Alerté d'un départ clandestin, le centre régional opérationnel de surveillance et de sauvetage (Cross) Gris-Nez a déployé jeudi soir plusieurs navires de sauvetage et un hélicoptère belge, a indiqué la préfecture maritime de la Manche et de la mer du Nord (Prémar) vendredi.

L'embarcation "se déchirait en son centre, les passagers tombant à l'eau pour certains, alors que d'autres se maintenaient aux éléments pneumatiques", a détaillé à l'AFP le procureur de la République de Boulogne-sur-Mer, Guirec Le Bras.

Les secours ont pris en charge 68 personnes, soit "52 hommes, 12 femmes et quatre enfants (...), essentiellement de nationalité iranienne, irakienne, albanaise, érythréenne", selon le procureur.
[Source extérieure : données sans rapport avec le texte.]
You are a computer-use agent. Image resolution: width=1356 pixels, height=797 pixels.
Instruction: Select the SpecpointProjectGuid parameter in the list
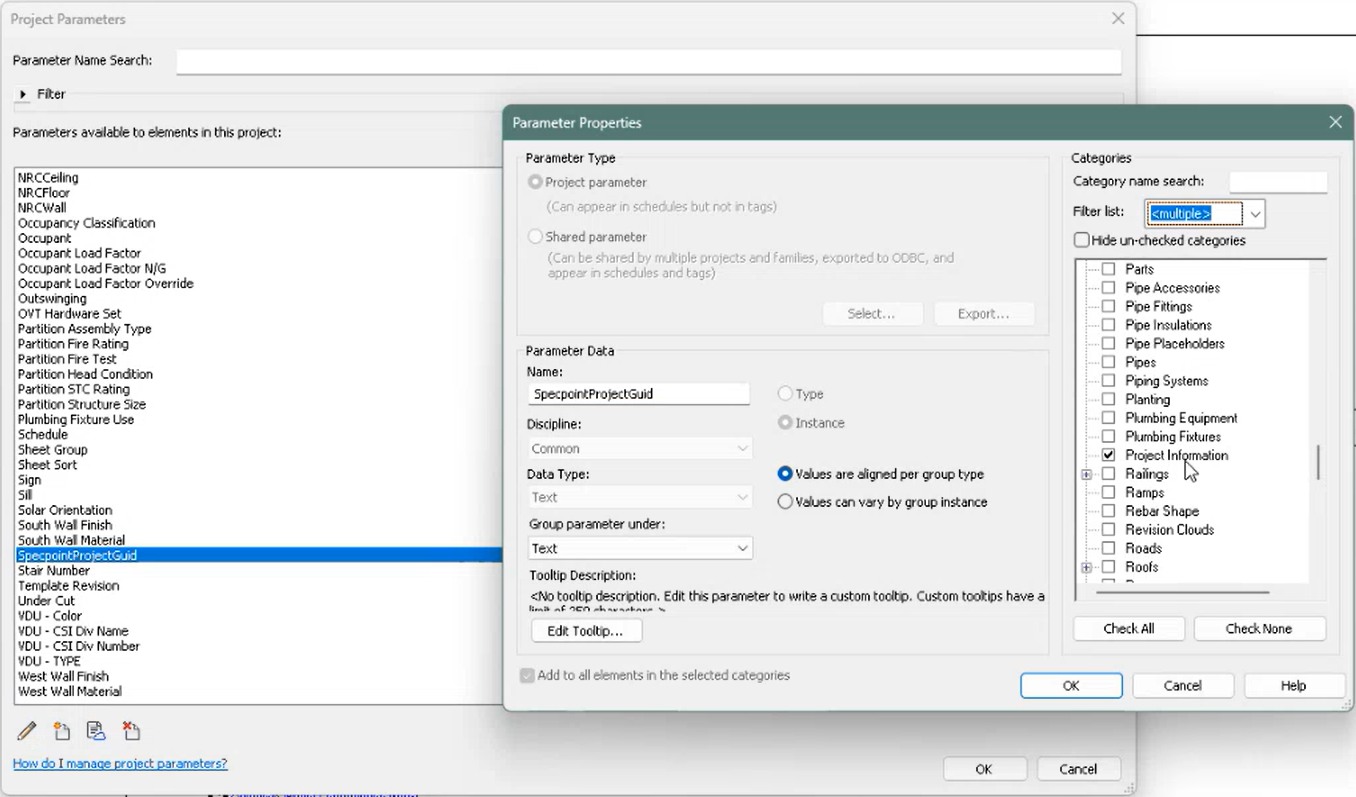pyautogui.click(x=77, y=555)
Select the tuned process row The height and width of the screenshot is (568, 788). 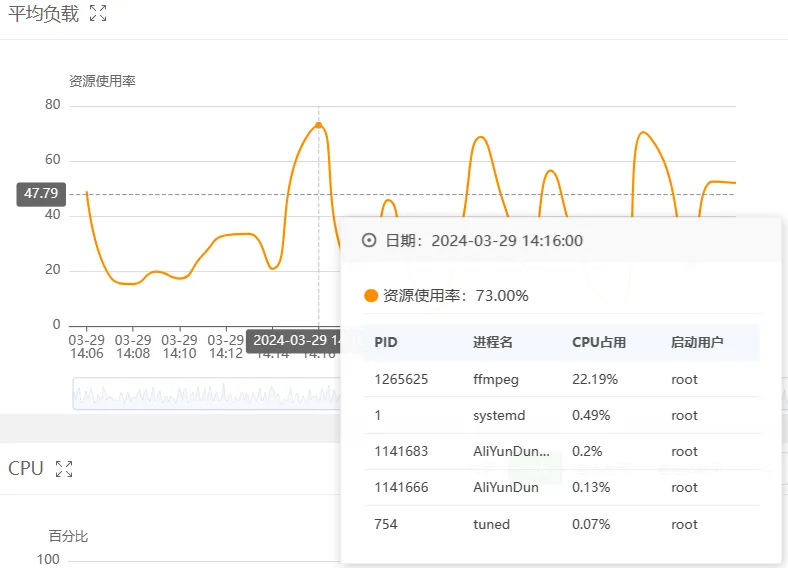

Mais "parmi ceux-ci, il était constaté le corps sans vie d'un nourrisson de quatre mois", probablement originaire du Kurdistan irakien, à bord "avec ses parents et deux autres enfants", a précisé M. Le Bras.

Dans le cadre d'une enquête ouverte notamment pour "homicide involontaire par violation manifestement délibérée d'une obligation de sécurité ou de prudence", les services de l'Office de lutte contre le trafic illicite de migrants (Oltim) "procèdent aux auditions de 50 naufragés en qualité de témoins", a continué M. Le Bras.

- Canots surchargés -

Les départs se poursuivent malgré un phénomène de grandes marées prévu jusqu'à dimanche, qui rend la navigation particulièrement compliquée.

Dans la soirée de jeudi, "les associations ont appelé sept fois le Cross pour signaler des embarcations en détresse (soit environ 400 personnes) pour lesquelles les secours sont intervenus", a assuré dans un communiqué l'association Utopia 56.

L'association a de nouveau appelé à "une politique d'accueil en France et de passage sûr vers l'Angleterre".

"Alors que les gouvernements français et européens multiplient les annonces autoritaires sur la migration, les effets de la répression se manifestent encore dans toute leur horreur", a réagi une autre association, L'Auberge des migrants, sur X.

Noyades et bousculades mortelles, sur des canots surchargés à bord desquels peu de passagers disposent de gilets de sauvetage, ont fait de 2024 l'année la plus meurtrière depuis le début en 2018 du phénomène des small boats, ces embarcations de fortune utilisées pour tenter de rejoindre l'Angleterre.

Au moins 52 personnes sont décédées depuis le 1er janvier, selon un décompte effectué par l'AFP sur la base de chiffres officiels.

Parmi ces victimes figurent régulièrement des enfants. Le 3 septembre, la moitié des douze victimes du pire naufrage de l'année, qui a fait 12 morts, étaient mineures. Le 5 octobre, un enfant de deux ans est mort écrasé dans une embarcation transportant près de 90 personnes et tombée en panne de moteur.

- Verrouillage -

Le recours aux small boats est venu en réponse au verrouillage de plus en plus fort des accès au tunnel sous la Manche et au port de Calais.

Les embarcations arrivées sur les côtes britanniques depuis le 1er janvier comptent en moyenne 53 passagers chacune, contre seulement 13 en 2020, selon les chiffres officiels des autorités britanniques.

D'après celles-ci, plus de 26.000 migrants sont arrivés en Angleterre après avoir traversé la Manche depuis le début de l'année.

Élu en juillet, le gouvernement britannique du travailliste Keir Starmer a promis de s'attaquer à l'immigration illégale en augmentant le nombre d'expulsions de migrants et en luttant contre les passeurs.

Ce nouveau décès est intervenu peu avant que le Premier ministre français Michel Barnier, ne se rende à la frontière franco-italienne pour parler immigration. Il a souligné que le transfert de migrants vers des pays tiers, comme l'Italie a commencé à le faire avec l'Albanie, n'est pas "transposable" en France.

Jeudi, les 27 réunis en sommet à Bruxelles ont haussé le ton contre l'immigration irrégulière, en réclamant "en urgence" une loi pour accélérer les expulsions, après des discussions qui ont aussi mis en lumière de vifs désaccords au sein de l'Union.